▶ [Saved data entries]
────────────────────────────────────────
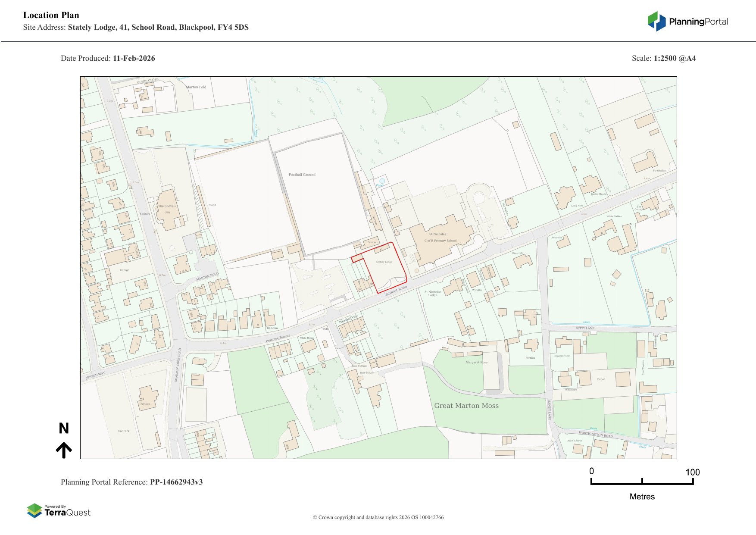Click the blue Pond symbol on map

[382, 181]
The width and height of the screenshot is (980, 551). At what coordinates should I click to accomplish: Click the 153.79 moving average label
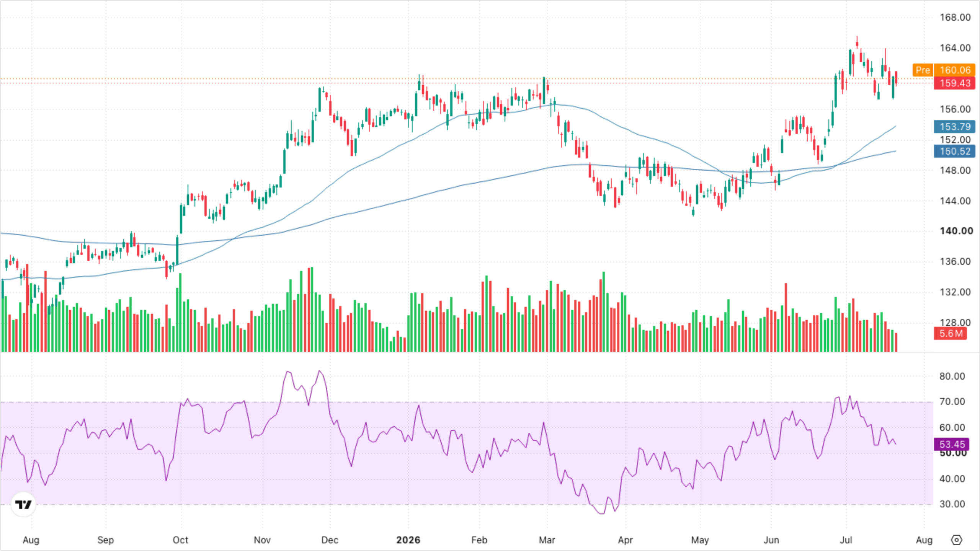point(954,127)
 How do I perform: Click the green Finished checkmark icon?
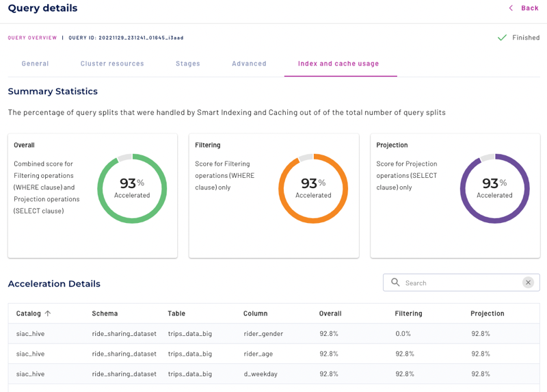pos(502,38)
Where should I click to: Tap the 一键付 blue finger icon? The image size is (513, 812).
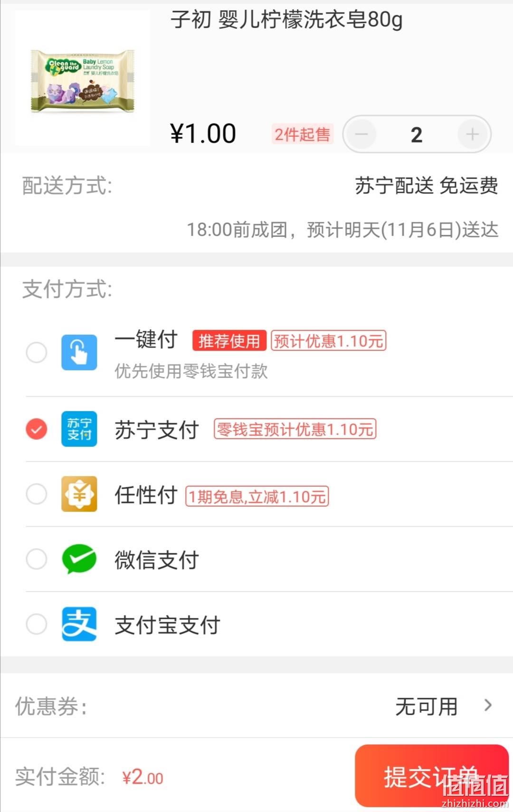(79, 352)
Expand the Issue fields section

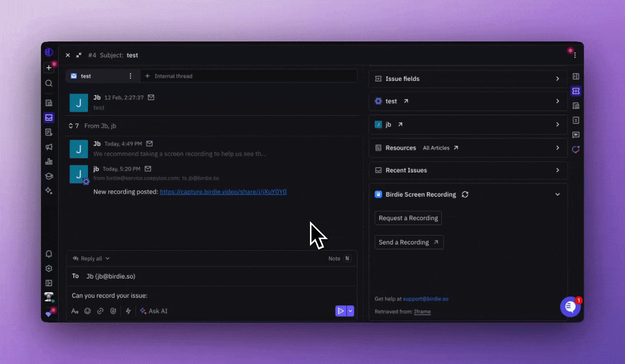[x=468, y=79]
────────────────────────────────────────
▶ [Problem description]
Only the lines from the one with "The width and" through the final line of the data should be written out, exactly and including both ends. Skip the pictures.

▶ [Your solution]
The width and height of the screenshot is (980, 551). At what coordinates should I click to accomplish: Click the 153.79 moving average label
point(954,127)
 How do I perform: Click the green Finished checkmark icon?
pos(502,38)
Where should I click to: Tap the 一键付 blue finger icon? The image size is (513, 812).
(79, 352)
Expand the Issue fields section

[x=468, y=79]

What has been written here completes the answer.